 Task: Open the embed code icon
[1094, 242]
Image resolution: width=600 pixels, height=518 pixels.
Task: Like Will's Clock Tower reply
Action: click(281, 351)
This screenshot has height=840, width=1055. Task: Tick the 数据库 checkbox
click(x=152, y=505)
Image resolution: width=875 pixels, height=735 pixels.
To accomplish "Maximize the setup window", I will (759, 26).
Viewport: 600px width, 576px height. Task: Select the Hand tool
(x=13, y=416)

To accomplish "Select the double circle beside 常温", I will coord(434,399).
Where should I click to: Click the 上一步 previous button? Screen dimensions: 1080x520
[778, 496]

^^^^

Restate the full material word for word.

 Task: Open the embed code icon
[1094, 242]
Image resolution: width=600 pixels, height=518 pixels.
Task: Like Will's Clock Tower reply
Action: click(281, 351)
This screenshot has height=840, width=1055. Task: Tick the 数据库 checkbox
click(x=152, y=505)
Image resolution: width=875 pixels, height=735 pixels.
To accomplish "Maximize the setup window", I will (759, 26).
Viewport: 600px width, 576px height. Task: Select the Hand tool
(x=13, y=416)

To accomplish "Select the double circle beside 常温", I will coord(434,399).
Where should I click to: Click the 上一步 previous button? Screen dimensions: 1080x520
[778, 496]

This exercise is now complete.